Oh, let's not forget the tea. There is always tea. This time, our heroine owns a very successful tea shop.
So yeah, if you love this era of Krentz, you won't be disappointed.
Now, the narration. I love Richard Ferrone...with a different style book. He has a strong voice. But it is not a romance voice. It is not a voice that does the female characters well, especially if there are multiple females to be voiced.
There were multiple oddly placed pauses. I don't know if these were editing issues. I don't know if they were paragraphing issues. There were long breaks between chapters, but the unexplained breaks seemed even longer.
Pardon me while I pull out my soapbox.
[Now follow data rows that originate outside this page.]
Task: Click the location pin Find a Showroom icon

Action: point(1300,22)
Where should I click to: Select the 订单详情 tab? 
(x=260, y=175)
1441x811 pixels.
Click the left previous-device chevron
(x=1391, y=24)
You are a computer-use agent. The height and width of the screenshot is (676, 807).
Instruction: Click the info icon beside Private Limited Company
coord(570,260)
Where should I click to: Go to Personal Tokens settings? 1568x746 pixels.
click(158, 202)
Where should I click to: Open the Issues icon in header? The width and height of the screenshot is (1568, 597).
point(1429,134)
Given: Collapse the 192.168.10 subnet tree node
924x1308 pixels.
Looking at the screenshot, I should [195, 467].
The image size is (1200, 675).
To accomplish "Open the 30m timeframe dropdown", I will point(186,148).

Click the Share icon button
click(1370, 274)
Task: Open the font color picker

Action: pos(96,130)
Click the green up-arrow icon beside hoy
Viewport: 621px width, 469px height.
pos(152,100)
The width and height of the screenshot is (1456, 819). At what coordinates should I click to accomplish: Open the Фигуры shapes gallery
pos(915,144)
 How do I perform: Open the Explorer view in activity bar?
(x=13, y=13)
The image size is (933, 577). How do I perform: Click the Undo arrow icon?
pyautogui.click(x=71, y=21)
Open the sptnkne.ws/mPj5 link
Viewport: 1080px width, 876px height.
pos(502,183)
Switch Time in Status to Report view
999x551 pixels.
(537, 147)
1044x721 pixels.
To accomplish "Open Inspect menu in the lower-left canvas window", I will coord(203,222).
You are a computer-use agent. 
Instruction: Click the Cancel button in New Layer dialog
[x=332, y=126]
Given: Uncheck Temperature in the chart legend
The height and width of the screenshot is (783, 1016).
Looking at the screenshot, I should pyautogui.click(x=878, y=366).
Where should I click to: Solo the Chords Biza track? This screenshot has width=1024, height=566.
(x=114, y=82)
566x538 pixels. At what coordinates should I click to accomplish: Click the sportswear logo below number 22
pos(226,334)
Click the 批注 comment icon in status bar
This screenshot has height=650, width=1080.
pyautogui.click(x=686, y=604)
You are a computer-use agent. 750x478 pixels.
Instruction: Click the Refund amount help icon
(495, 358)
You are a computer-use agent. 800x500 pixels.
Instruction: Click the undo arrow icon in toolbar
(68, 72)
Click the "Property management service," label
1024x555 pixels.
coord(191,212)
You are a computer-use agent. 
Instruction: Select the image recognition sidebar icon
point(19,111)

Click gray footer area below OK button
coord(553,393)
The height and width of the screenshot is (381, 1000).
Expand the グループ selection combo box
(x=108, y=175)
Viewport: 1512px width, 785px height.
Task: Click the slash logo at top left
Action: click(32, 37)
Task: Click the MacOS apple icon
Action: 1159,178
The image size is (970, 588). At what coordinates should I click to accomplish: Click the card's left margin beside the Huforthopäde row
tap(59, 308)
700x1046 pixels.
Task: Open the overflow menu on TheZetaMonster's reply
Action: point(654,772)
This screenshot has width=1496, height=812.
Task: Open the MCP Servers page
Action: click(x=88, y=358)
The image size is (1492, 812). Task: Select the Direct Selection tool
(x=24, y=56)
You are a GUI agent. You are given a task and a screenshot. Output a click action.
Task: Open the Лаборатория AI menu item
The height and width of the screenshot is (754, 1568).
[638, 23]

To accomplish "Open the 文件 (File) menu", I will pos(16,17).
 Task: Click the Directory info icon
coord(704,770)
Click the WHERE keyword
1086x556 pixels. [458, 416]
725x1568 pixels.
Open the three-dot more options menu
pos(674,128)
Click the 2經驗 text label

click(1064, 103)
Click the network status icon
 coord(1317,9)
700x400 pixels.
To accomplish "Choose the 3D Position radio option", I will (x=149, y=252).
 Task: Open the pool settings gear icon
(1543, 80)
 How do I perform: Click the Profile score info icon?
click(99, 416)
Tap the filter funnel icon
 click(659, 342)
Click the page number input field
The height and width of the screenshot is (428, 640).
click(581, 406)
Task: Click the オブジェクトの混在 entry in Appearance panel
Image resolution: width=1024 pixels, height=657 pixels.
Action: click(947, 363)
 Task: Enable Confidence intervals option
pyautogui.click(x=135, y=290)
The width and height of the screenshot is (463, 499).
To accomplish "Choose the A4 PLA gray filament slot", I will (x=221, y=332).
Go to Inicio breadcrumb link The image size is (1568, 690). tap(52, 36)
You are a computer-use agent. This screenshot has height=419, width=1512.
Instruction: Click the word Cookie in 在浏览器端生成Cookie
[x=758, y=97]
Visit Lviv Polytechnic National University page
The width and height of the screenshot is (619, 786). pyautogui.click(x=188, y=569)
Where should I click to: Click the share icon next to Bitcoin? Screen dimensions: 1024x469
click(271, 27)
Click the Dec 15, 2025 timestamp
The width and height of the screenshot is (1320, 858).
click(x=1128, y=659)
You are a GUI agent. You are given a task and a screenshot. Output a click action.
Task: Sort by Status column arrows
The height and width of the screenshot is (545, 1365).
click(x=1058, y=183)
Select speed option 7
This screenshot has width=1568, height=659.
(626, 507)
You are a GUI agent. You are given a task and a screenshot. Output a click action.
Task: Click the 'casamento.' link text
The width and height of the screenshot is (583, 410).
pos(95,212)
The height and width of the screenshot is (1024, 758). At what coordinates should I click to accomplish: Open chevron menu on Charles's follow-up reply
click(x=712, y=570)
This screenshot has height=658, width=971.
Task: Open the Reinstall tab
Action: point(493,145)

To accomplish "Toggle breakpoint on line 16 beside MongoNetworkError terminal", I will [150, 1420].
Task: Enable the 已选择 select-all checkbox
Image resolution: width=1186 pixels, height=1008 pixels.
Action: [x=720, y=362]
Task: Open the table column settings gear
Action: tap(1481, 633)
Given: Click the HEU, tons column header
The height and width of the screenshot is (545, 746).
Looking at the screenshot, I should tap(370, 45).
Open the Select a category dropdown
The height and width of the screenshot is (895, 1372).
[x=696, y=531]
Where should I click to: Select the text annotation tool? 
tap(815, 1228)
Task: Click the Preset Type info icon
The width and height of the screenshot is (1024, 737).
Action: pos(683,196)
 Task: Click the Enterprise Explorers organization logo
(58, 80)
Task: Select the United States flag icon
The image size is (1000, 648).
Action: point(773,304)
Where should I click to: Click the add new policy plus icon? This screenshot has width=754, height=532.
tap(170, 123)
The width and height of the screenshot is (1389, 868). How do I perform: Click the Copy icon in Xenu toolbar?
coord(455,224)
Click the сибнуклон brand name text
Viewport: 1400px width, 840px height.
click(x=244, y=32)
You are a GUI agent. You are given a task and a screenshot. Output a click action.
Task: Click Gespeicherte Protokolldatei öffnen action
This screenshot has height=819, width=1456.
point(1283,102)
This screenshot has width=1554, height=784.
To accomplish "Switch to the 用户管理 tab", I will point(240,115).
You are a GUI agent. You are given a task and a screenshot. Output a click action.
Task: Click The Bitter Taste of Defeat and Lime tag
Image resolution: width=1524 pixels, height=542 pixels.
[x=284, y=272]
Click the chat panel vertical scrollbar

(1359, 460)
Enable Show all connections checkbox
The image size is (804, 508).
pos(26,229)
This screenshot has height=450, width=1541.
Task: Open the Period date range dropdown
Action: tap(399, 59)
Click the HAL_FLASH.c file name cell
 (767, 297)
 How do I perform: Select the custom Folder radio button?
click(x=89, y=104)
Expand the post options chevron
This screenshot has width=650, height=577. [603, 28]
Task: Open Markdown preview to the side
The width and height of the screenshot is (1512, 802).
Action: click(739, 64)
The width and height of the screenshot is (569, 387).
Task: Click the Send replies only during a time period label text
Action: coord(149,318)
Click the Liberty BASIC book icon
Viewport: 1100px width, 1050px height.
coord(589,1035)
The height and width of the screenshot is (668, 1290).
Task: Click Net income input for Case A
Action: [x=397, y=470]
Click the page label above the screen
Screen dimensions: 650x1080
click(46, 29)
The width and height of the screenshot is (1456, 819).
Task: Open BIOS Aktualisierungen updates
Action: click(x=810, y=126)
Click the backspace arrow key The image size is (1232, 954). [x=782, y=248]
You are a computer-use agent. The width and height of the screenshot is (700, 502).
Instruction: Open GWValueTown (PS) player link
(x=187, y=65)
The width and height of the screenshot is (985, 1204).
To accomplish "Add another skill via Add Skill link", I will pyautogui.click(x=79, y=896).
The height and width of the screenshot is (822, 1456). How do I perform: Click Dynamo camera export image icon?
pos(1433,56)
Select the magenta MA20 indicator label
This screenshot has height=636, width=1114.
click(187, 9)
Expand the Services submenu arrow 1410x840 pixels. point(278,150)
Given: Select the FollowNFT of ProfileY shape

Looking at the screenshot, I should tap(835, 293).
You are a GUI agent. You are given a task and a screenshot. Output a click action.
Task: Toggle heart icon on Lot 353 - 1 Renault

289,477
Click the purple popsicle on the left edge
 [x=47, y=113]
What were TPTB thinking to let a typo remain on the cover of this audiobook that was reproduced for Audible. Seriously, even if (and I say if) the actual book cover has a typo, it needs to be corrected. And in this case, the typo is egregious. They have misspelled "Krentz" on the cover blurb. Come on, people. Give me a break. "Krantz at her insightful and entertaining best" should not be on the cover of a Krentz book.
Putting soapbox away now (knowing full well I have angered the typo gods and fully expect to see a glaring typo in this as soon as I hit send).
Will I keep this book? Probably. Do I wish they had cast the narrator better? Definitely.
Will I continue my Krentz glom? For sure. Will I get another Ferrone-narrated Krentz? Gosh, I do hope not.